Even a hardened critic bumbles for words at this revelation made on Sunday in front of the parliamentary subcommittee on education.

That children struggle in maths, science and English was no news. That public schools have failed communities, despite relatively decent remunerations for their teachers and millions spent in teacher trainings and in formulating new policies, is also an old story. Have we then grown so enured to these failure statistics that we forgot the data have faces?

The only good thing about the revelation is that it is revealed. The two government bodies, Office of the Controller of Examinations and the Education Review Office, need to be praised for sharing the statistics at all.

No one knows how many children we have so absolutely betrayed every year, dangling the promise of education only to have them frustrated and recite the same old bunkum: “padhera ko thulo bhachha ra (Who has shone big through education?).”

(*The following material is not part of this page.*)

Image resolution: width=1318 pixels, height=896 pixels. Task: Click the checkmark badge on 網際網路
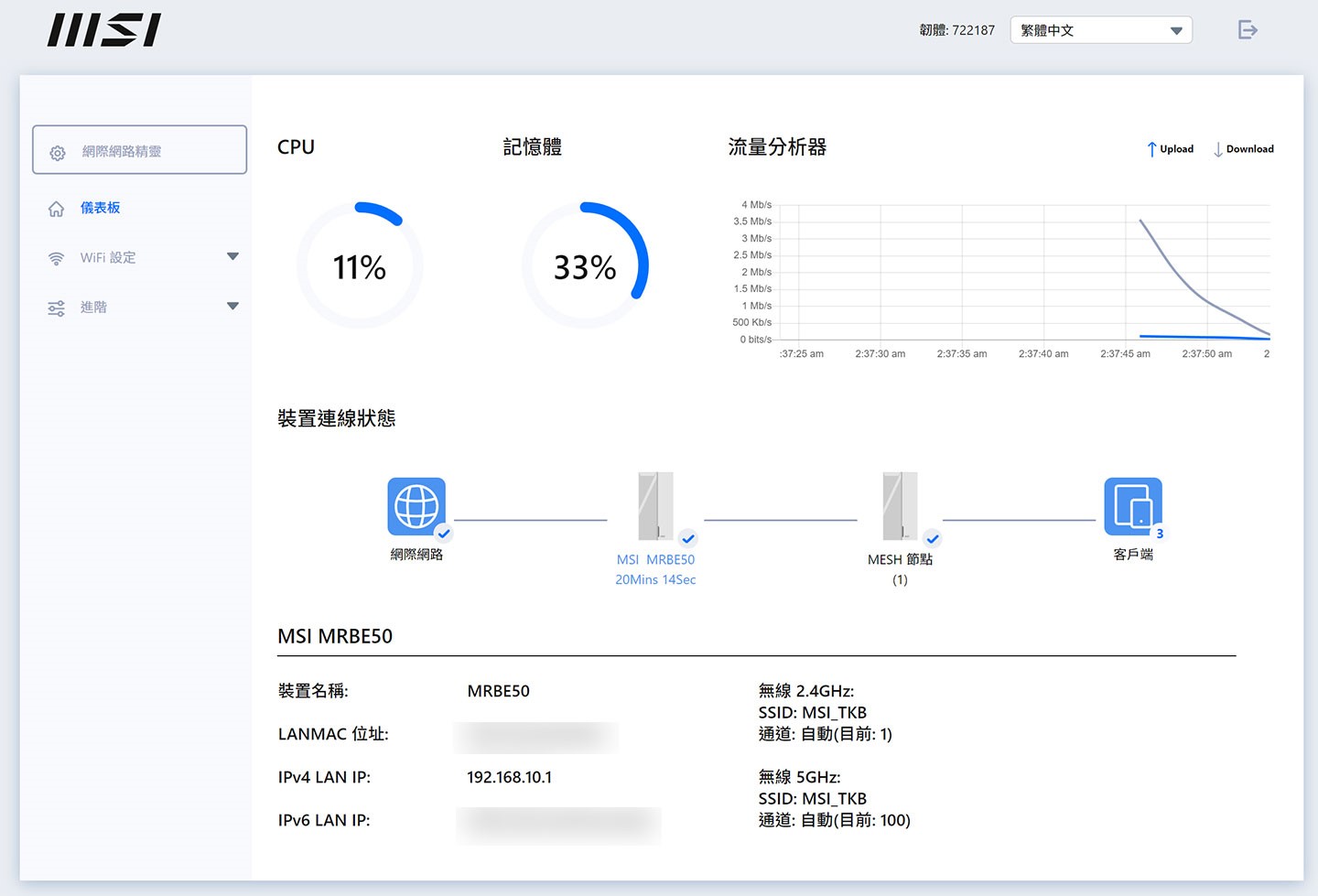[x=444, y=535]
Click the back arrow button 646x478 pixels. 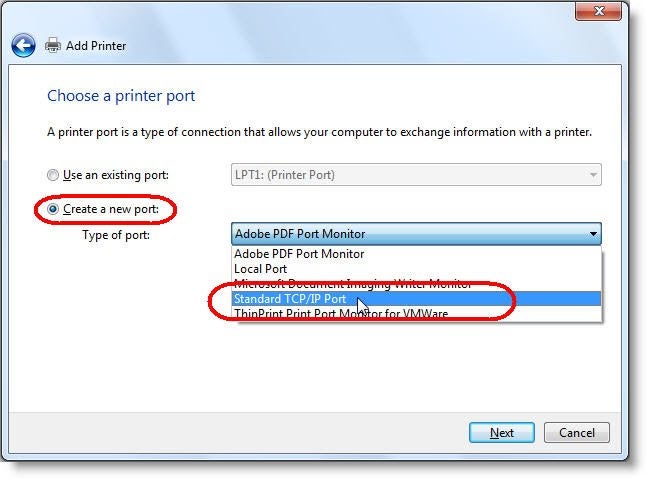click(x=23, y=45)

This new information could force us to review our education strategies. So far we have been poring heavily on the pass rate, on increasing it, so much that the SLC has become a numbers game. Once the results are out, education pundits either celebrate the increment in the pass percentage (43.92 this year, up from 41.57 the previous year) or lash out against the high failure percentage. We rarely go beyond superficial, rounded-up data and look into the details, where effective intervention lies.

The blame game for the astounding failure has already begun. Some are quick to assert that the liberal promotion policy, introduced in 2005, which allows a student to be upgraded to the higher grade without the nerve-wracking end-of-year exams, is to be challenged.

It allows weaker students to stagger to the “Iron Gate,” the SLC. Others have pointed fingers at the scrapping of the send-up or test exams in 2012. Send-up exams used to filter SLC-“fit” students from the “unfit.” But, barring “weaker” students from appearing in 10th-grade exams either through strict promotion system or through send-ups is only juking the stats. It does not change the reality that thousands of children are unable to understand what they are taught.

The repercussions of this truth are unimaginable. The policy-makers need to sit upright and look carefully at the flaws; not just at what works but also, and perhaps primarily, at what does not.

If negligent teachers and schools are indeed using the liberal promotion policy to haphazardly push students up the levels, a strong monitoring mechanism needs to be set up.

More importantly, the government, the schools, the teachers and the guardians need to internalize that SLC is not the outcome of two years of studies; it starts at the primary level and each brick on the foundation matters.

The government’s spending on education is currently inconsiderately lop-sided, with 80 percent of the budget spent on paying teachers’ salaries. The government needs to concentrate equally on classrooms and communities.